Every entry in the data is to be written out exactly; no picture belongs in the copy.

(Material provided)

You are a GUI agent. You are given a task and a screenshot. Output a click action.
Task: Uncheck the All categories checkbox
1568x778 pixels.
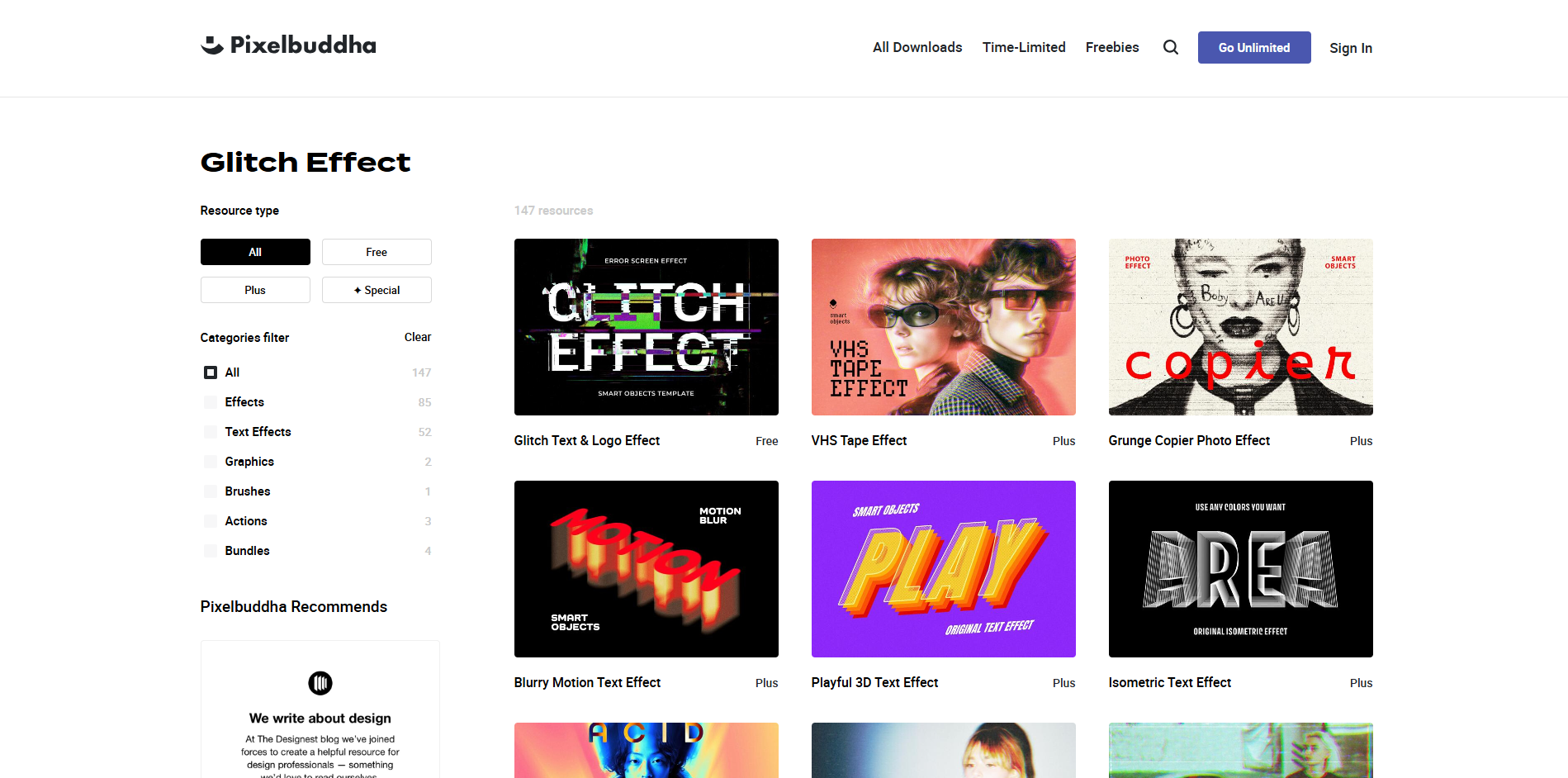(x=210, y=372)
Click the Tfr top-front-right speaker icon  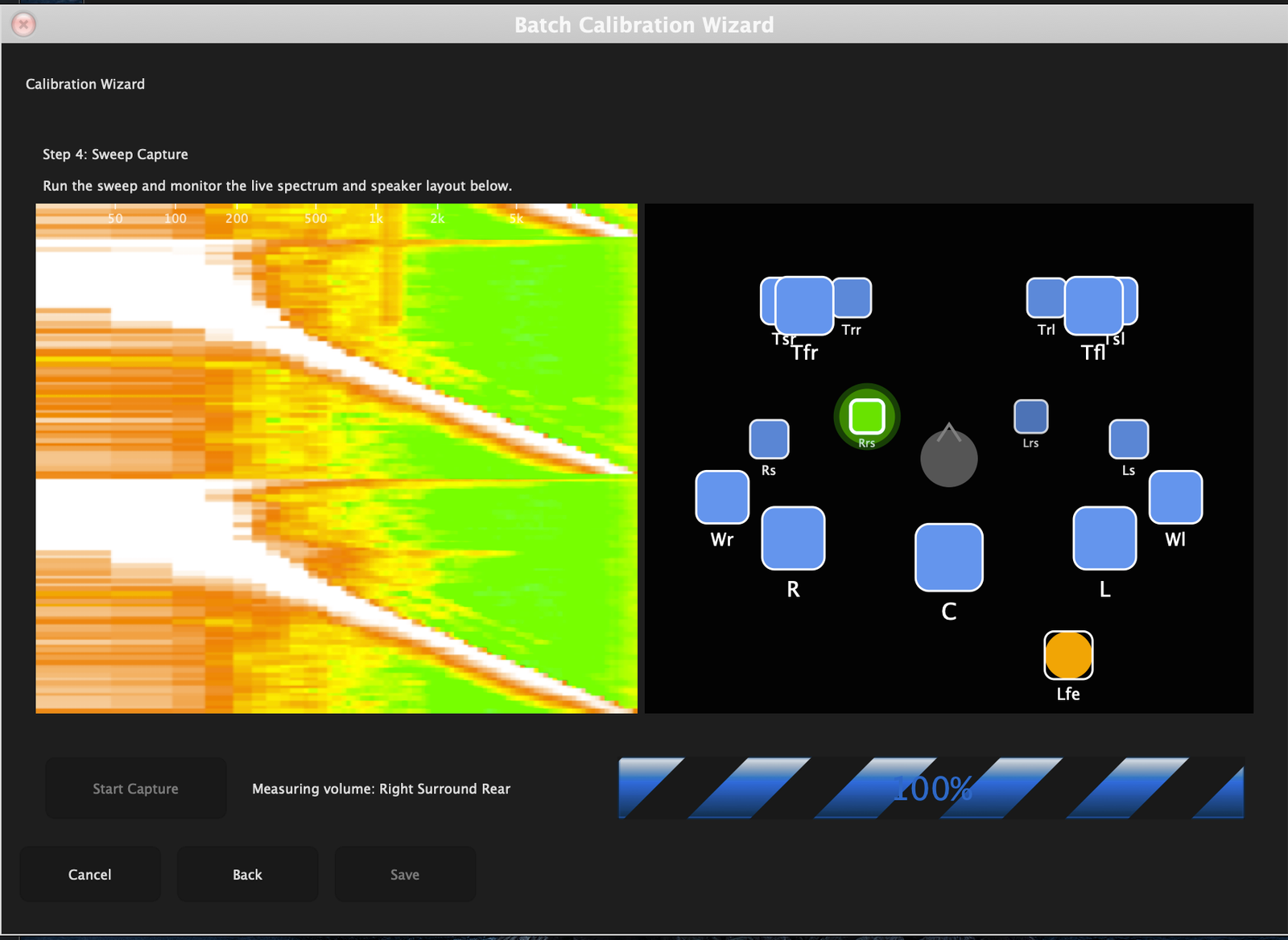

(End Material provided)

▶ Final answer
You are a GUI agent. You are given a task and a screenshot. Output a click action.
Task: Uncheck the All categories checkbox
1568x778 pixels.
(x=210, y=372)
Click the Tfr top-front-right speaker icon  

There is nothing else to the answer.